Aplica lo leído.
[1] Según el texto sobre el cáncer, ¿con qué propósito intentan los especialistas darle al cuerpo una vacuna? Respóndelo en una a tres oraciones.
[2] En el texto sobre el cáncer, ¿qué dos medios violentos emplean los especialistas?
[3] Prolonga el texto sobre el cáncer a partir de su última oración.

Cáncer

Como en una pesadilla zombi, pide el cuerpo llagoso respeto para su indigno titiritero.

He visto el cáncer de cerca. Más que una enfermedad, como el catarro común que escandaliza con toses y estornudos, es una presencia oscura que repta por los traspatios del cuerpo.

El cáncer es el pariente perverso que vive en la habitación del fondo. Carne de tu carne, sangre de tu sangre, apenas sale y nadie quiere nombrarlo. Pero todos saben que está allí, más que si se sentara en la poltrona de la sala o a la cabecera de la mesa.

Los especialistas hacen lo que pueden y a veces consiguen ganar. Intentan con violencia, disparando radiación mortal o dando veneno, como quien al fin se anima a asestar un hachazo bien puesto en la cabeza del malvado inquilino. Pero, como la familia que en adelante tendrá que cargar con ese pecado innombrable, el golpe deja maltrecho todo el cuerpo. Otras veces intentan ganar con subterfugio: darle al cuerpo una vacuna. A ver si aprende a deshacerse él mismo de las células malignas.

Filas registradas.
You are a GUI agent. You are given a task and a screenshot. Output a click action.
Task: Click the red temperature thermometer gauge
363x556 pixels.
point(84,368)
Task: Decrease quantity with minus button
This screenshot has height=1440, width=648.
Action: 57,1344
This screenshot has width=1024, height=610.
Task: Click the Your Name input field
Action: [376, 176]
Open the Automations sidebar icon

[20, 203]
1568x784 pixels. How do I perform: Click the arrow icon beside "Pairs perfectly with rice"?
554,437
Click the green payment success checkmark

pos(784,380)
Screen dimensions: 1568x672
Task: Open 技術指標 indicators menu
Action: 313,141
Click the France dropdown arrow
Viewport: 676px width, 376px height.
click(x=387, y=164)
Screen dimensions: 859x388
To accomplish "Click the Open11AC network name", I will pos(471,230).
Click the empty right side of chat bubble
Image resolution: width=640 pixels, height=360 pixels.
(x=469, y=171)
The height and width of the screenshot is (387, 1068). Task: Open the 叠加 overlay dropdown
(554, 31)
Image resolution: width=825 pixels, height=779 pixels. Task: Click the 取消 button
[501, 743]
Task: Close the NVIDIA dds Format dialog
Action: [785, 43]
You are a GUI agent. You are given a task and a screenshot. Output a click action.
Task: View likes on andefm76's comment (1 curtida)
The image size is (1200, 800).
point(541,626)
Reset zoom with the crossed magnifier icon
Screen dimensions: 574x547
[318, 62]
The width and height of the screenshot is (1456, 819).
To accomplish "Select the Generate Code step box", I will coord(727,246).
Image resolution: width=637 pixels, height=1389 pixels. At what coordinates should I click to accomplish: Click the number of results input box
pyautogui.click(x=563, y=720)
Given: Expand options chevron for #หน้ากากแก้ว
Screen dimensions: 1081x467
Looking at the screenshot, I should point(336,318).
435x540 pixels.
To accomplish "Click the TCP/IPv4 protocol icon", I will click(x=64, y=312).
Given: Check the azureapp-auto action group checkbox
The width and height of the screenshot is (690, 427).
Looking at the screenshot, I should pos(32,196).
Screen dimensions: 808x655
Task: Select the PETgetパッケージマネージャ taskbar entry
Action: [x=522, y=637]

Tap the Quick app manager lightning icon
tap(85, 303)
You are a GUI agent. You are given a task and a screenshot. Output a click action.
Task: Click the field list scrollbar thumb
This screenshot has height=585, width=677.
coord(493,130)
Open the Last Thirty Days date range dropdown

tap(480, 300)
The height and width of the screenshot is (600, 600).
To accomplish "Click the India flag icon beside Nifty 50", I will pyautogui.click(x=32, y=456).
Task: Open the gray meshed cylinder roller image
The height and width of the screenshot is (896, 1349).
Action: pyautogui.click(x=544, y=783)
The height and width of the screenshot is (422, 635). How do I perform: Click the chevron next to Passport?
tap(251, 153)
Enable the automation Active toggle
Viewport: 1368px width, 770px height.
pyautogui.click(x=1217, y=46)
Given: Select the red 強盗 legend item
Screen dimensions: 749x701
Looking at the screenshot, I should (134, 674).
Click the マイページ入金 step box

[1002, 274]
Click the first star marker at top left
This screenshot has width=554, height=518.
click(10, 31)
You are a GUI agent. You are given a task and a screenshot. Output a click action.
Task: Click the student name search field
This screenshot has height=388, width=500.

Resultados.
[1] Los especialistas le dan al cuerpo una vacuna para ver si aprende a deshacerse él mismo de las células malignas. Es la forma de intentar ganar con subterfugio, en lugar de con violencia.

[2] Disparan radiación mortal y dan veneno.

[3]
Pero el cáncer es astuto. Sobre todo es legión. Acude a la batalla en multitud. Sus enemigos se fatigan sabiendo que deben acabar hasta con la última célula. El cáncer no se vence. Solo se erradica, se extingue. Y no importa si queda una célula o si quedan millones, que igual se habrá perdido la batalla. Porque la mayor arma del cáncer no es su capacidad destructiva o la habilidad para cooptar la sangre para su fin egoísta. El recurso más poderoso del cáncer es su capacidad de mutar.

Cada arma que se aplica para combatirlo eventualmente fracasa, no porque el cáncer la domine, sino porque la ignora al convertirse él mismo en otra cosa. El policía ha salido a buscar a un malandro alto y fornido, de barba y ojos negros. Mientras tanto, el cáncer se ha transformado en una mujer rubia, pequeñita y de voz chillona, la misma que le da direcciones al policía. «Se fue por allá, oficial», lo confunde con un guiño coqueto.

Usted, amigo lector, pensará que describo la enfermedad del cuerpo, el emperador de todos los males. Solo en parte tiene razón. Porque, a la vez que recuerdo a la gente que he perdido, reconozco en las noticias un tumor, la metástasis en nuestra sociedad. Ese tumor tiene nombre y se llama Ejército. Es el mal de todos los emperadores.

Ejército, esa presencia oscura en el traspatio del Estado que nadie nombra, pero que siempre está allí como peso que sofoca. Ejército, carne de nuestra carne y sangre de nuestra sangre, impenitente, al que no nos atrevemos a dar el exeunt omnes, aunque hace ratos que en la escena no agrega nada a la trama democrática.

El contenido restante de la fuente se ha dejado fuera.